Записав показания, Горовой отпустил Сысоева.
Конечно, можно было поручить угрозыску выяснить круг общения сысоевского родителя и установить факт владения им незарегистрированной в милиции двустволкой, чтобы потом прижать наследника умершего этими данными. Однако, история ружья не относилась к ключевым обстоятельствам дела об убийстве Самойлова и временем на её выяснение Горовой не располагал – процессуальные сроки неумолимо утекали.
Кыров Андрей показал себя во всей красе в изоляторе временного содержания, куда по запросу следователя был доставлен из СИЗО для предъявления окончательного обвинения.
Бывший прапорщик был невысок ростом – значительно ниже своей сожительницы, шириной плеч тоже не отличался. А вот гнили, дерьма и необузданной злобы в нём оказалось столько, что хватило бы и на десятерых.
Ознакомившись с текстом постановления, в конце которого обвиняемому надлежало поставить подпись в подтверждение его прочтения, Кыров упёрся в следователя оловянным взглядом и, брызжа слюной, зашёлся в отборной матерщине, поминая бога, душу, мать… Его, оказывается, бесили не только нюансы предъявленного обвинения,.. но даже чёрный цвет галстука на шее следователя.
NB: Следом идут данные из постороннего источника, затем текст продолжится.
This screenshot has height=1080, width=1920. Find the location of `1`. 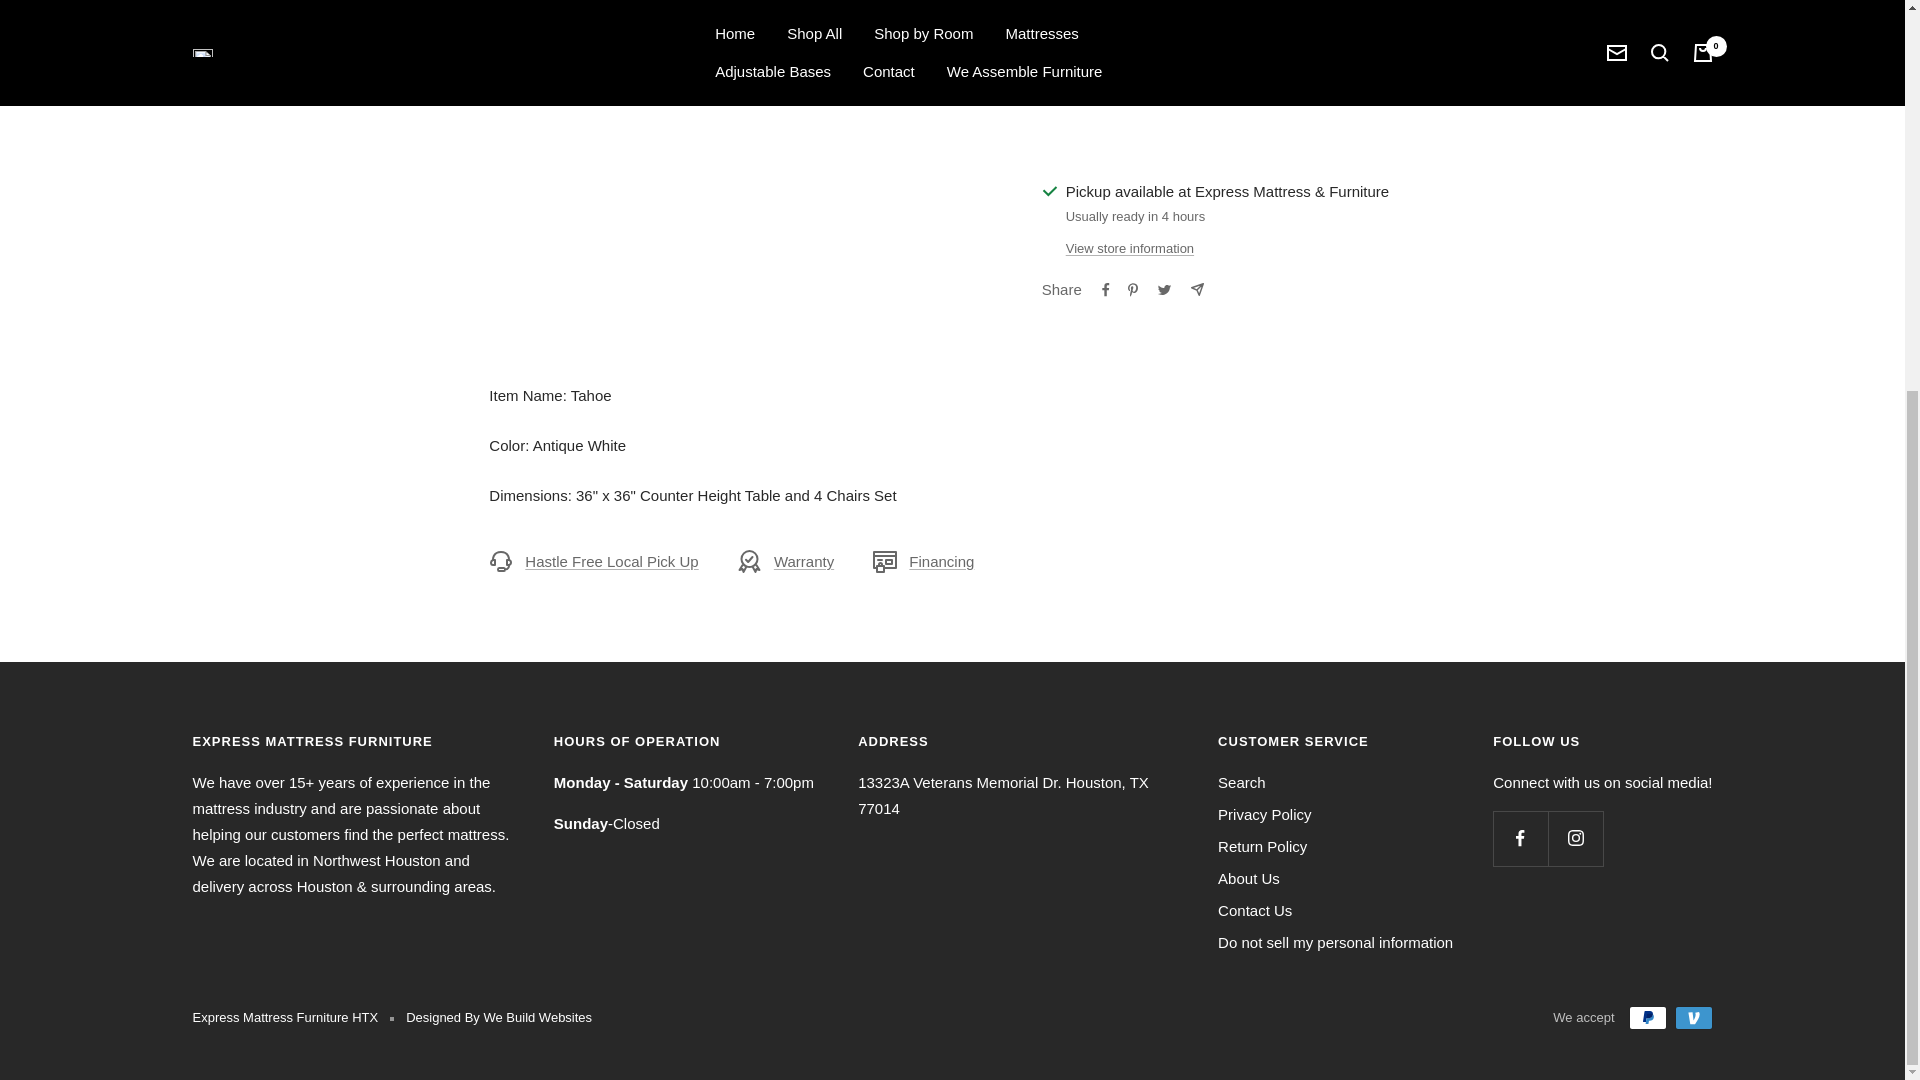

Пальцы следователя нервно забарабанили по кромке стола. Самолюбие закипало и сверлило мозг вопросами: «И долго ты будешь слушать оскорбления? Не пора ли рявкнуть и осадить этого урода? А может лучше, двинуть между глаз разок, другой – так-то оно было бы вернее!»
«Спокойствие, только спокойствие!» – уговаривал себя Горовой. Вмиг вспомнился патрон – веденеевский прокурор Курзенков Роман Александрович с его удивительной способностью никогда не терять самообладание, даже в самой накалённой обстановке. Он бы никогда не позволил ситуации выйти из-под контроля. Усилием воли Горовой поборол эмоции, взял себя в руки.
– Не желаете подписываться за прочтение документа? Что ж, это ваше право, – глядя в глаза Кырова, следователь протянул руку за постановлением.
Как бы не так – криво ухмыляясь, Кыров скомкал листы постановления и принялся запихивать их в рот.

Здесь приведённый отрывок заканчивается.